Task> Reproduce exactly the line that contains "Task: Star My Kid is Amazing & Awful.mp4" and all lines that follow it in the records below, ending with the last one.

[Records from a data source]
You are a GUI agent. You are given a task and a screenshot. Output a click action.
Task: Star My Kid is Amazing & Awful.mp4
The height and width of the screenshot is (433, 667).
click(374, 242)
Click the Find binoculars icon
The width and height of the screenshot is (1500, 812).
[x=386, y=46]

Your solution>
Task: Star My Kid is Amazing & Awful.mp4
The height and width of the screenshot is (433, 667).
click(374, 242)
Click the Find binoculars icon
The width and height of the screenshot is (1500, 812).
[x=386, y=46]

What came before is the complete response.